ゴンベエ、余に何があったか説明してくれるか?」
「いいじゃろう、アンドレには話してあるが他人の記憶を変換できる者がいてな、お主はそれをされたんじゃ。本来なら全ての記憶を変換しようと思ったようじゃが、お主の中にある竜人の血が抵抗して一部しか変換できなかったようじゃ」
「一部か、、、その一部が余の親友とその家族、余の妻を奪ったのか!なんたることだ!自分が情けない!」
国王は床を何度も握った拳で殴った。
「待て!俺は大丈夫なのか?」
焦った顔をしたアンドレに聞かれた。
「アンドレは大丈夫じゃ、王族で変換された者は国王だけじゃ、いや国王しか変換できなかったと言えるのぅ」
「何故余だけ変換されたんだ?」
顔を上げた国王に聞かれた。
「国王の血が他のスキルに抵抗して弱まっていたんじゃよ、悪夢をよく見るじゃろ?」
「まさかあれは何者かによるスキルのせいなのか!」
「そうじゃ、悪夢を見せ衰弱したところにつけ込む予定じゃったようじゃのぅ、女狐は」
「あの女狐め!まさか父上を狙うとは今度こそ許してはおけない!」
怒りの形相でアンドレが言う。
「やめておくんじゃアンドレ、証拠は何にもでんよ」
「くそ!ゴンベエ何か手はないのか?」
ワシの肩を掴み聞いてくる。
「安心せい、あと数日も経てば女狐もろともこの国に害を及ぼす者達はいなくなる」
「ゴンベエ何を知っているんだ?」
アンドレは眉間に皺を寄せて聞いてくる。
「教えてあげたいんじゃがこれはワシとワシのおなごの問題なんじゃ、話すわけにはいかん」
「そうか、ではこれだけは聞いておきたい、この国は大丈夫なんだな?」
真剣な眼差しで聞いてきた。
「もちろんじゃ、誰一人傷つかん」
「そうか、ゴンベエを信じよう」
手を離し、目を閉じながら言う。
「そうだな、余も元に戻してくれたゴンベエを信じよう」
立ち上がった国王が言う、流石にアンドレの父親だ、おそらく読みきったのだろう。
「なら我ら近衛兵も信じましょう」
「そういえばゴンベエ何故この場所で元に戻したんだ?他の場所でもよかったんじゃないか?」
「そうか、お主達は知らんのじゃったな、この場所はあらゆる力を跳ね返すんじゃ。
国王をスキルで監視していた者、つまり記憶を変換した者はここで何をしているのか分からんのじゃよ」
「という事は父上が元に戻った事が分からないという事か?」
「そうじゃ、じゃから国王にはしばらく変換されたふりをしてもらいたい」
「分かった、だがあの者を裁くのは余だ!」
国王がワシを指差して叫ぶ。
「父上は誰か分かったのですか?」
「ああ、あの者しかいないだろう!だから裁くのは余だ!いいなゴンベエ!」
「いいじゃろう、全てが終わったら国王、お主に引き渡そう」
ここは折れないと国王が納得しないだろう、
帰ってフィーヌを説得するのが大変そうだ。
「父上教えていただきたい!」
「はぁ、アンドレアはたまに勘が鈍るな、その癖国王になる前に直せ」
国王がアンドレに耳打ちする。
「なんと!だからあの時母上ではなくあの者の言っている事を信じたのですね!やっと腑に落ちました。

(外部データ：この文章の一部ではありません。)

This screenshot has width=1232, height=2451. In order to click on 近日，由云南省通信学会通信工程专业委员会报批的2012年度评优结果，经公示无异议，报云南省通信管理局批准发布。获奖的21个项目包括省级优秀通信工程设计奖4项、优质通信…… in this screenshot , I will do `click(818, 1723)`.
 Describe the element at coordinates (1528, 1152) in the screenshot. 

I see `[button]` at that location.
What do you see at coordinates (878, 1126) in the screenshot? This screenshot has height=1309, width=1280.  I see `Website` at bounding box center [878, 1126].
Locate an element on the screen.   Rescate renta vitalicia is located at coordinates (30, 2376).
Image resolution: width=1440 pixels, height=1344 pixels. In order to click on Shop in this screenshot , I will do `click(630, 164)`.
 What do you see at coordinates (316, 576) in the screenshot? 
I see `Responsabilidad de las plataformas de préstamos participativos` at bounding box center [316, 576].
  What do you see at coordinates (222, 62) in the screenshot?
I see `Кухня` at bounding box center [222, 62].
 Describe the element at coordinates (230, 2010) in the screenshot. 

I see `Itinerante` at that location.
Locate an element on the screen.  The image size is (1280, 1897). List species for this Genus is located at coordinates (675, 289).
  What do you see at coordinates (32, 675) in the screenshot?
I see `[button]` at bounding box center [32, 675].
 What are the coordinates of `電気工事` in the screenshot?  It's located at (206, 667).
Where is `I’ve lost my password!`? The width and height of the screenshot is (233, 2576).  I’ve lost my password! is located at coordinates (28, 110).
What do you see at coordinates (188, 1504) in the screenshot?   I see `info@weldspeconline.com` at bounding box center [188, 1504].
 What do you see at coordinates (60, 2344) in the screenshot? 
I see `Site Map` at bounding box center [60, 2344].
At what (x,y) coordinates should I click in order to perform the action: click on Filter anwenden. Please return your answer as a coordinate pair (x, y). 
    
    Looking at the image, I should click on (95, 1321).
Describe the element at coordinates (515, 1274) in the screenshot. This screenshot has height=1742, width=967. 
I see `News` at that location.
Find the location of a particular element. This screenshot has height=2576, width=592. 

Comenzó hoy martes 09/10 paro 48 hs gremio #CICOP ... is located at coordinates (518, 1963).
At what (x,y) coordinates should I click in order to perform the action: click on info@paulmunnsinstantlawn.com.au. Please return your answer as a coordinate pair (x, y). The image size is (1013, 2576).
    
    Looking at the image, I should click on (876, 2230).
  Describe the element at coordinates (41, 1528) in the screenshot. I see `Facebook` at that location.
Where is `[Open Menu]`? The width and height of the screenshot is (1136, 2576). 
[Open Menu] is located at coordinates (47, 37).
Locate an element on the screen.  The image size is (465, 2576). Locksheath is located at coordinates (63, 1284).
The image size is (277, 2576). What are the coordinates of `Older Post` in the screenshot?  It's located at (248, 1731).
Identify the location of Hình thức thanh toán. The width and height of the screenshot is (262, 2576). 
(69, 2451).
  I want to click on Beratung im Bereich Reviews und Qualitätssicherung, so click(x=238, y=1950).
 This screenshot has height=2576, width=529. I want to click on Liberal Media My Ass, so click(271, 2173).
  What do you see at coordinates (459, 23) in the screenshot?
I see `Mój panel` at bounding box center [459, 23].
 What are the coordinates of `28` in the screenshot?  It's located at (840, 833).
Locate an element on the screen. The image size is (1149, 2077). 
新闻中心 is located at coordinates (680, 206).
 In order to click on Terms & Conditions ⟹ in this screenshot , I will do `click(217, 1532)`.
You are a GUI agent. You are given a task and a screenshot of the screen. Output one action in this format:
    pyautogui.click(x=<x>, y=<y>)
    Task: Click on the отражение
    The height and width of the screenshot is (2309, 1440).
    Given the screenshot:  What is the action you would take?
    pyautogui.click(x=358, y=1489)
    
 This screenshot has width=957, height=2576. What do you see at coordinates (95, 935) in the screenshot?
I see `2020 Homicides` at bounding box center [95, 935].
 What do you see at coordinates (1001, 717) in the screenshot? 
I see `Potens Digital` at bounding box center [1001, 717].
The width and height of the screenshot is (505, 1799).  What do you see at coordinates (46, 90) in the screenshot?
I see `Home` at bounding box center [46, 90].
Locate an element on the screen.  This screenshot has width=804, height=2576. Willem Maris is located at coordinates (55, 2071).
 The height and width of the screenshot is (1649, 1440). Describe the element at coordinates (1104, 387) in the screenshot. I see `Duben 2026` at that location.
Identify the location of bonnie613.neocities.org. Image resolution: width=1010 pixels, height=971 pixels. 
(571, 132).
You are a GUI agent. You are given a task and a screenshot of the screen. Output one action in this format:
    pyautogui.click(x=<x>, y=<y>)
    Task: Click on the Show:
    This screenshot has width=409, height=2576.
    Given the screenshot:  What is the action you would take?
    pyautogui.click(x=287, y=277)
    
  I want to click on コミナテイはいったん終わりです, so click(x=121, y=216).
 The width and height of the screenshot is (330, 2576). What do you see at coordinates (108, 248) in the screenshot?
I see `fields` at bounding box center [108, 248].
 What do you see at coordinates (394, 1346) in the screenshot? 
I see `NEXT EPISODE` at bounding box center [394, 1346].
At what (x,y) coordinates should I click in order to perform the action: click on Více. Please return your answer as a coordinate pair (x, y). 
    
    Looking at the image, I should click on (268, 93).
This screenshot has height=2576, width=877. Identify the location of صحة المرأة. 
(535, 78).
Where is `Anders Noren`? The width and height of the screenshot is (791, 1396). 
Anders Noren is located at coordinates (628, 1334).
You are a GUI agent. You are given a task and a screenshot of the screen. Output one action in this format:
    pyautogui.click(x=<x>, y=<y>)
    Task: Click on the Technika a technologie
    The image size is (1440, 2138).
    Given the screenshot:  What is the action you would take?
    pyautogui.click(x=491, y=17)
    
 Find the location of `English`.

ゴンベエ感謝する、これで母上を城に戻す事ができる。この恩は忘れないぞ」
アンドレの母親はマゼル。
マールゼリア・フォン・サブル・ドラベルム
サブルという都市から嫁いだこの国の第三王妃、フィーヌの親の件で国王と仲違いして離宮に籠った。
「かまわんよ、ついでじゃからな。
どれここに来た最後の目的を果たすかのう、レベッカ」
「え?」
急に話しかけられたレベッカはびっくりした。